[Extracted records]
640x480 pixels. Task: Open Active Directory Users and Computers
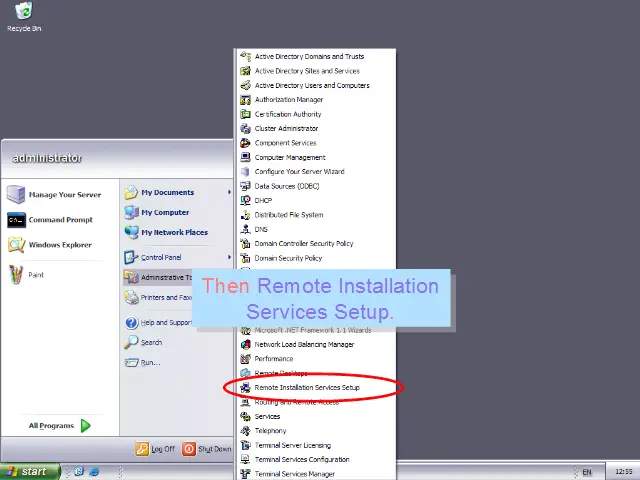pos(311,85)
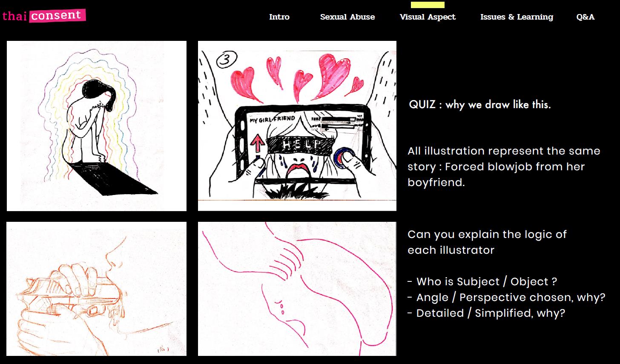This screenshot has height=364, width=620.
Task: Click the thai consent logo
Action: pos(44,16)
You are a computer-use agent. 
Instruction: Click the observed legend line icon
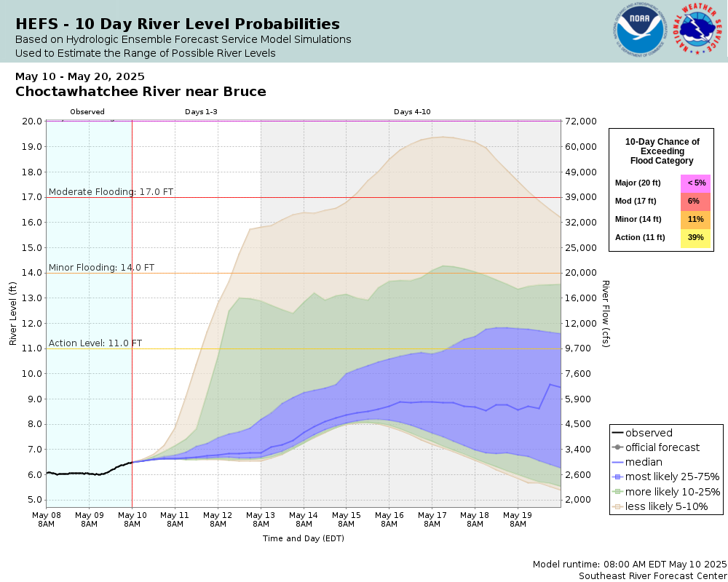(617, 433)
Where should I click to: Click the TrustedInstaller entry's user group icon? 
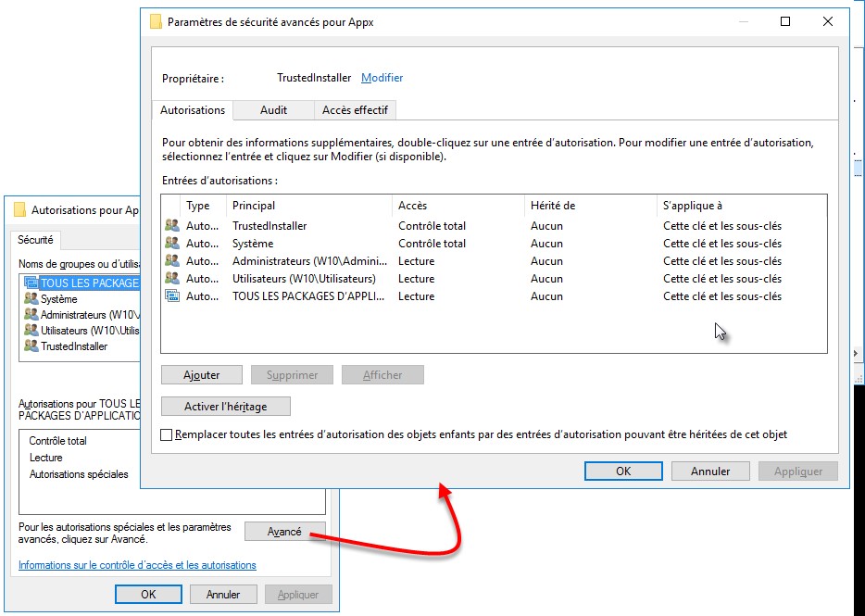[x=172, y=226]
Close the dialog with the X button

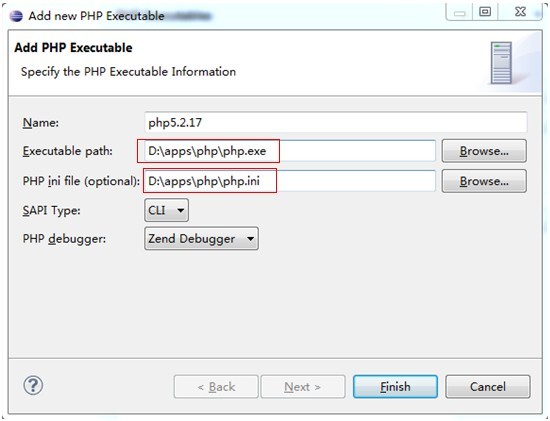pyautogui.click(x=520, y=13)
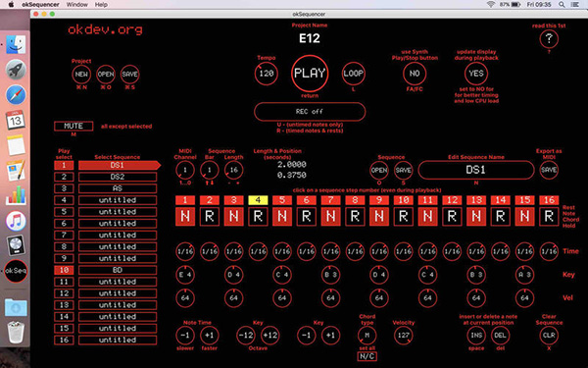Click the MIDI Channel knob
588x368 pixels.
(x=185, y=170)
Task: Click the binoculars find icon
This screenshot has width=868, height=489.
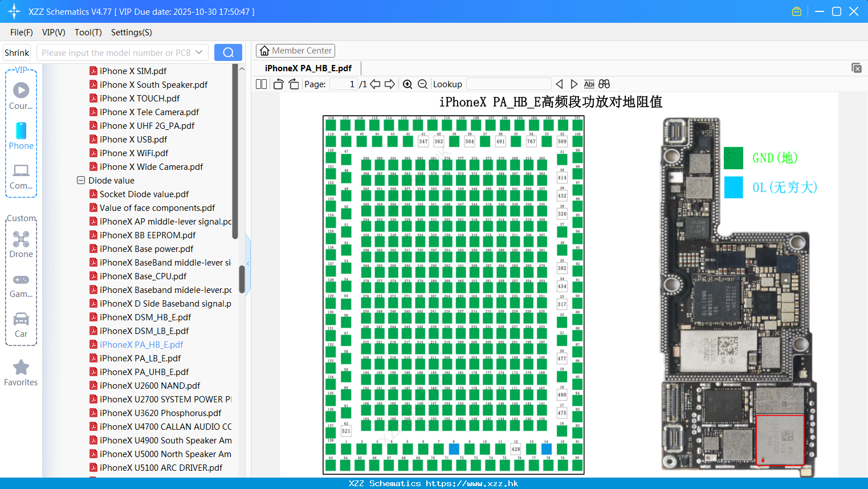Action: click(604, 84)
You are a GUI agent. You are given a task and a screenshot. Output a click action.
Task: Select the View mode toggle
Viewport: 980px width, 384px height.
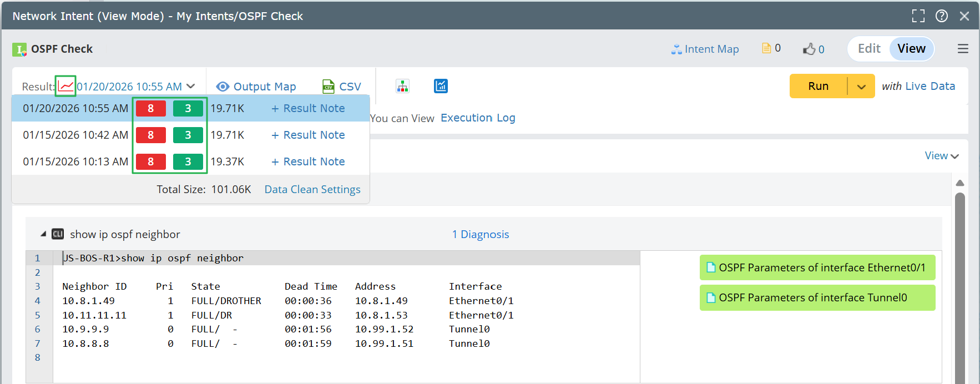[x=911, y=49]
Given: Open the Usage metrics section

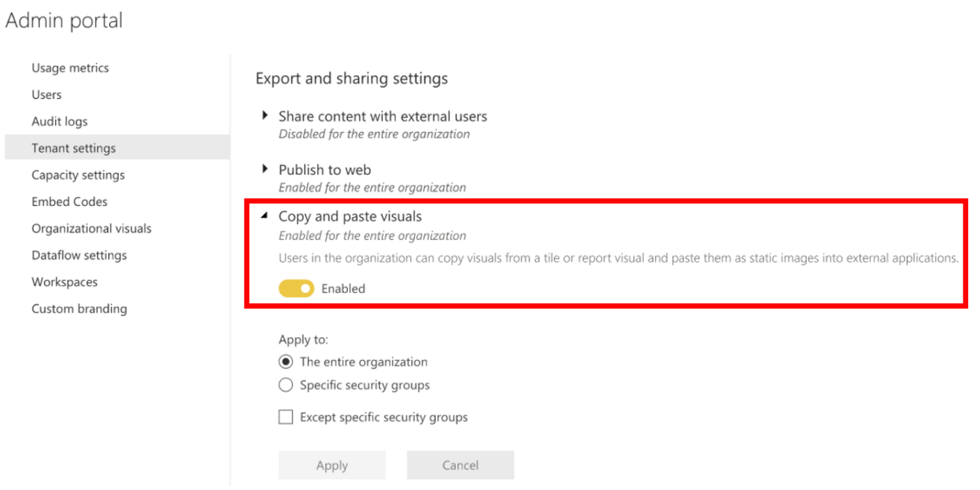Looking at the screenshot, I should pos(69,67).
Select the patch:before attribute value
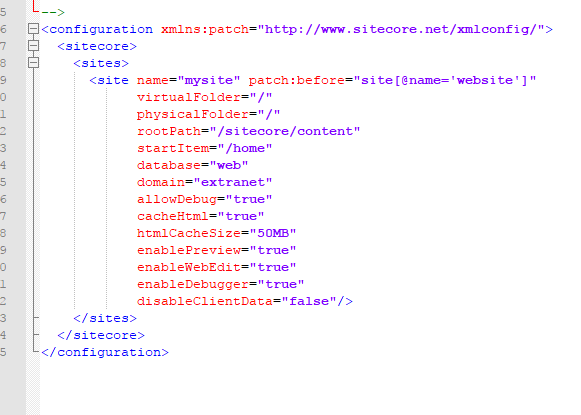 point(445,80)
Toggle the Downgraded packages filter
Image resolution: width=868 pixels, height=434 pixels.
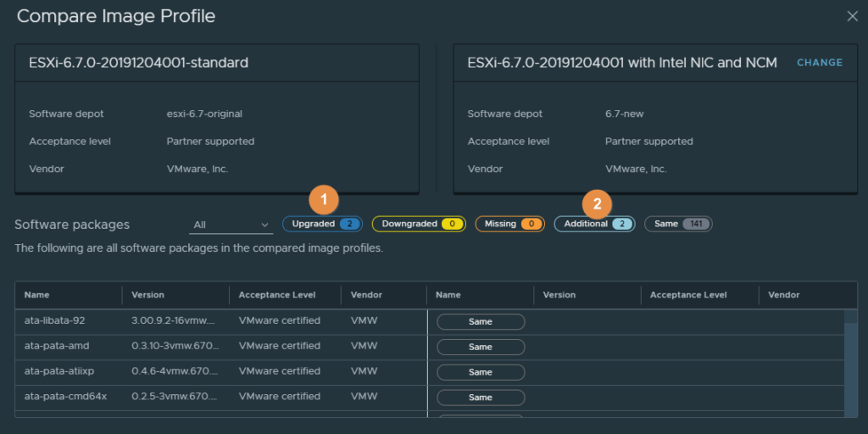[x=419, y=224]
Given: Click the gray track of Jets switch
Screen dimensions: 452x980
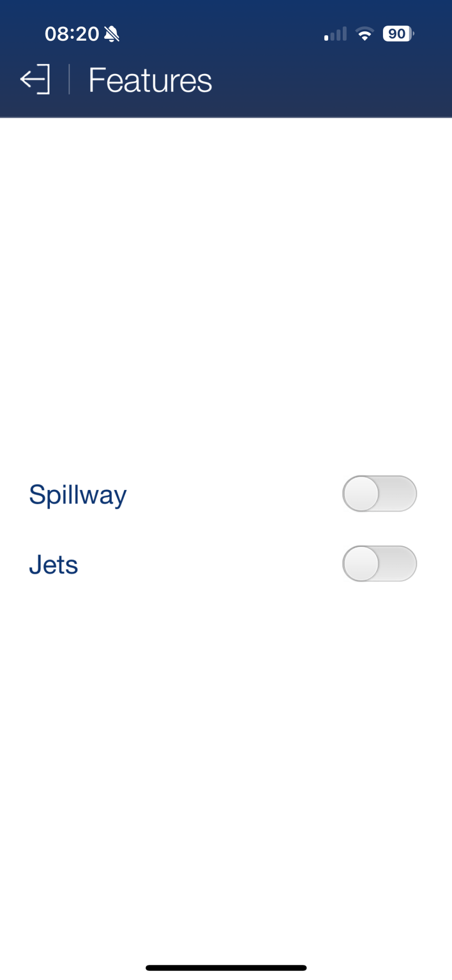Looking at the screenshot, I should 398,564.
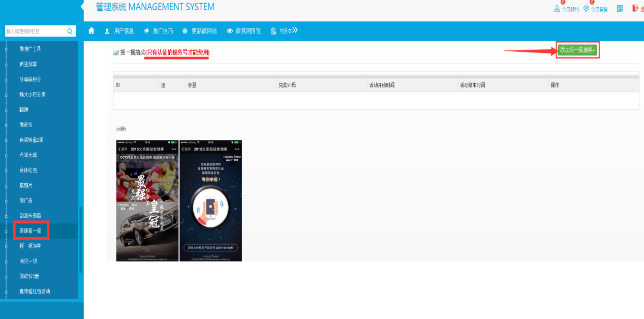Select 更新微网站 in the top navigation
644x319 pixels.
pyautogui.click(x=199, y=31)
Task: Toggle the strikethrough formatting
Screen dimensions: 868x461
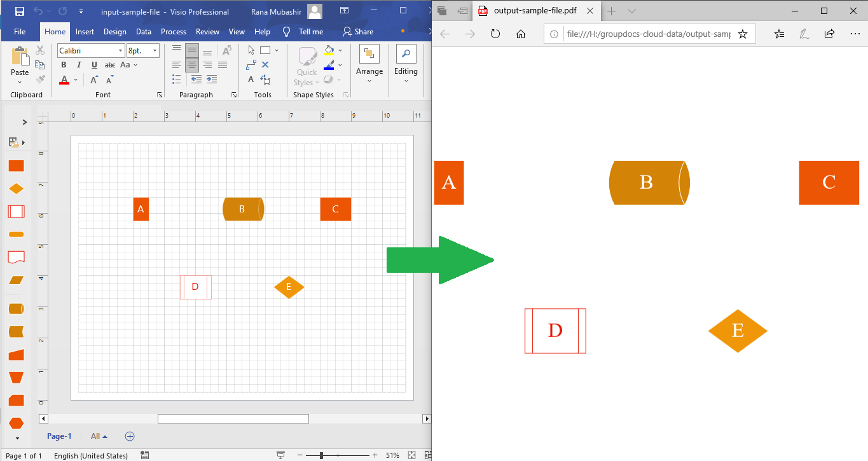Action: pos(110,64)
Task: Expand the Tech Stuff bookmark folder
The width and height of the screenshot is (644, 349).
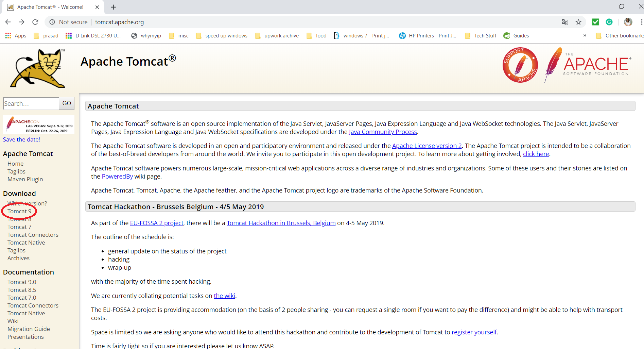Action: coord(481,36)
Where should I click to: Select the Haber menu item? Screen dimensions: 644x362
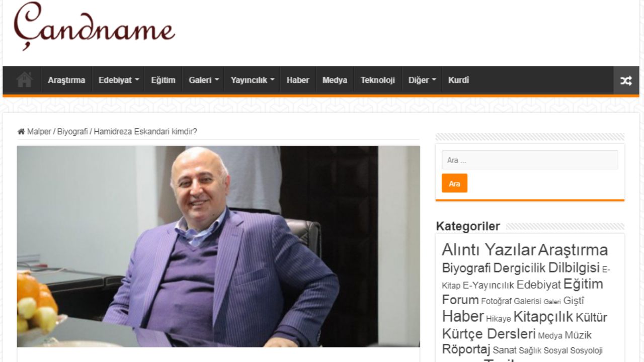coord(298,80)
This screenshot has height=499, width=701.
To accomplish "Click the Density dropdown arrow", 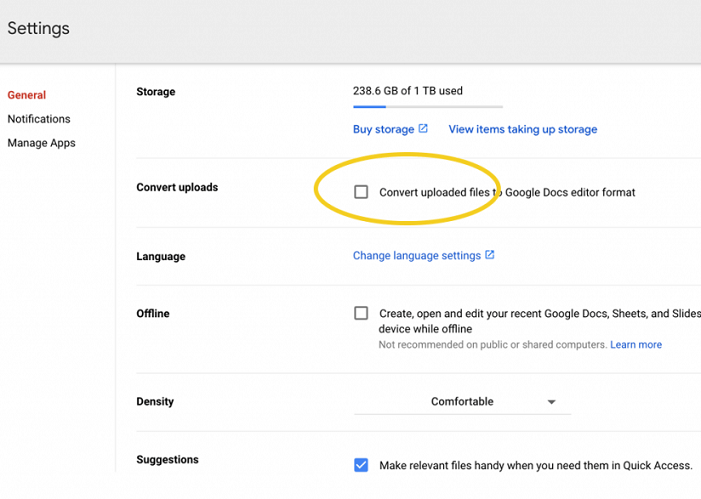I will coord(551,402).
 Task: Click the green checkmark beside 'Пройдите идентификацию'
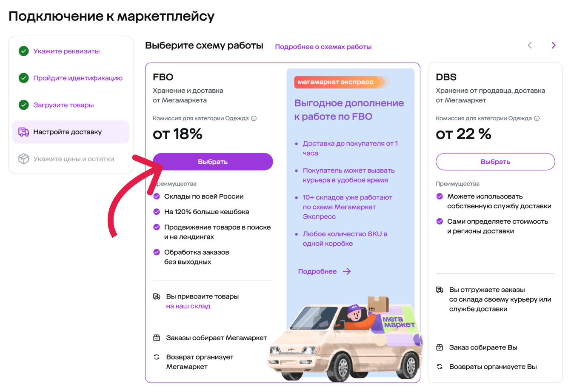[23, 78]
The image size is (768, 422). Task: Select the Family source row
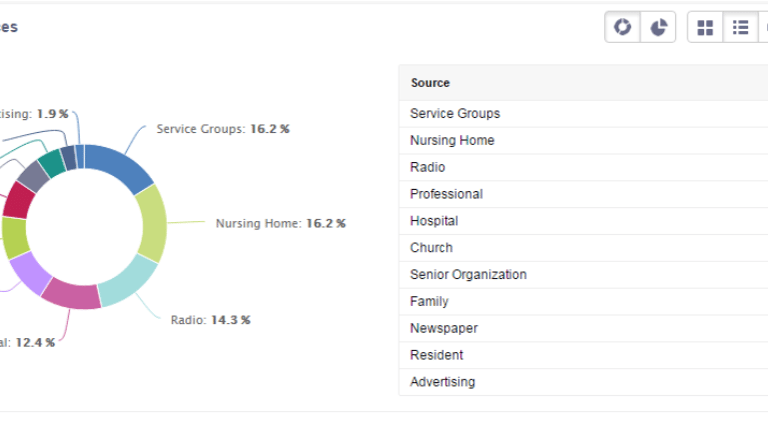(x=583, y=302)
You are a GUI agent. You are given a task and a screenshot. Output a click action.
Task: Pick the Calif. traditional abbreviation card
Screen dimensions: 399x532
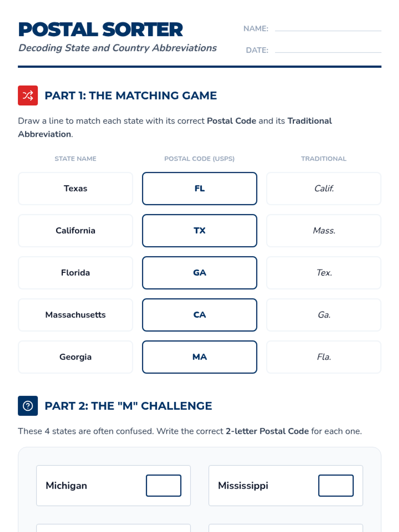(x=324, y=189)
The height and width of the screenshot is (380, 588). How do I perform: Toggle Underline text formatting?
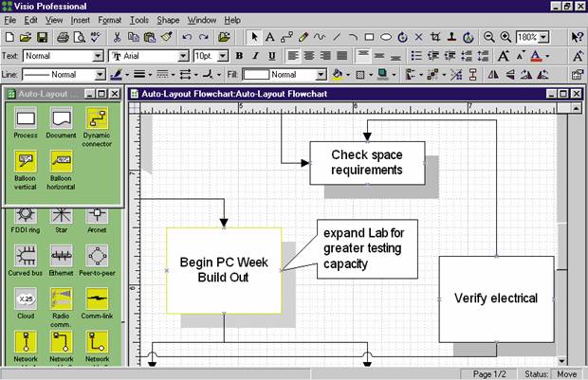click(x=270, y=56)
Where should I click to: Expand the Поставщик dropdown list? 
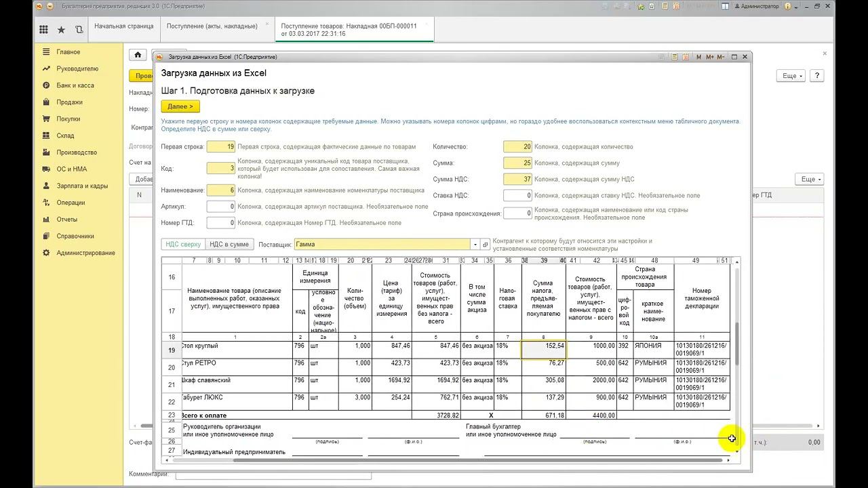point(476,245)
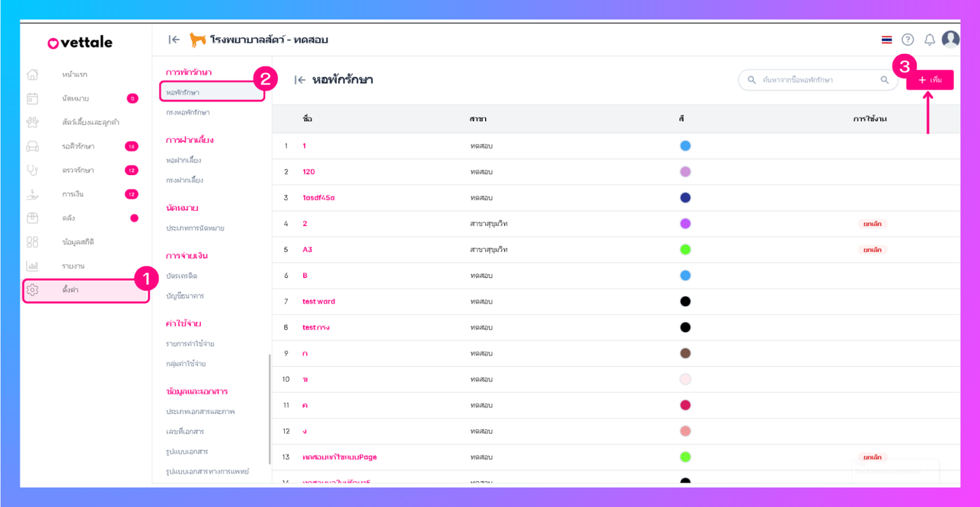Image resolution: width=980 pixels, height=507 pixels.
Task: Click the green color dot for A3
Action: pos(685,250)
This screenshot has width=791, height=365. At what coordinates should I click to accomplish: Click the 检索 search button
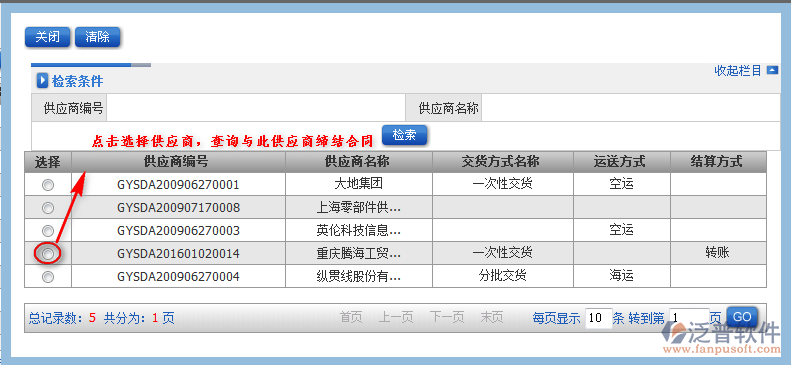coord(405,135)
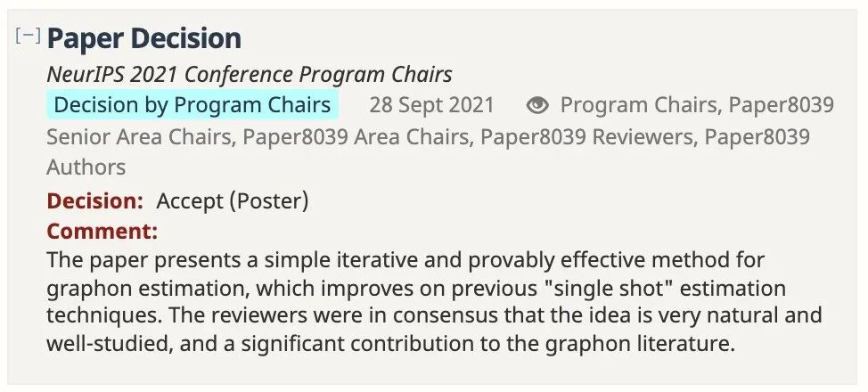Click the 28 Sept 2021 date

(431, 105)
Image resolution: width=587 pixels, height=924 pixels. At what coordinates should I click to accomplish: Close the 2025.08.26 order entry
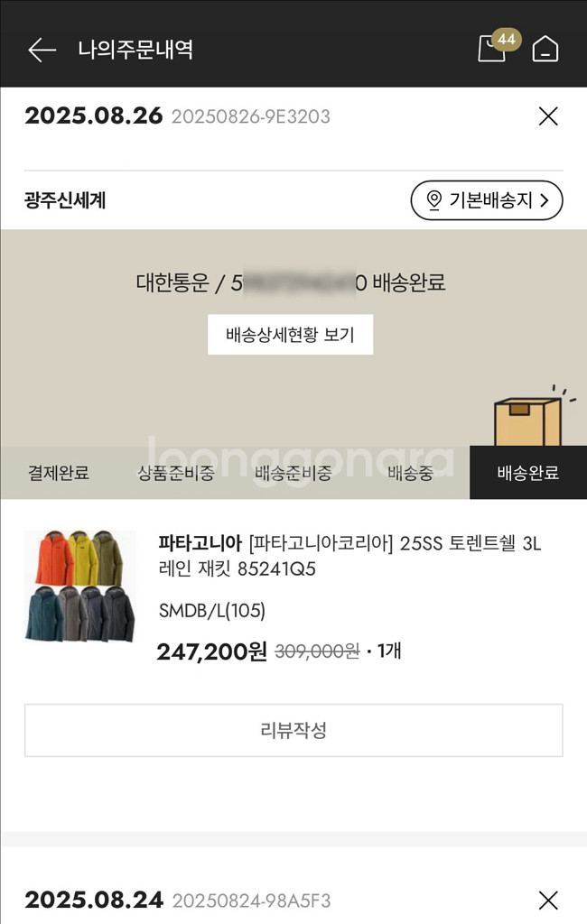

Requirement: When you reach the line that has "Viewport: 980px width, 384px height." in the data above, start repeating lines exactly, and stop after the line that has "Given: Click the gray track of Jets switch"; pictures stay out.

Solution for this exercise:
Viewport: 980px width, 384px height.
[x=911, y=49]
Given: Open the Usage metrics section

Looking at the screenshot, I should pos(69,67).
Select the patch:before attribute value
 point(445,80)
Toggle the Downgraded packages filter
Image resolution: width=868 pixels, height=434 pixels.
[x=419, y=224]
Given: Click the gray track of Jets switch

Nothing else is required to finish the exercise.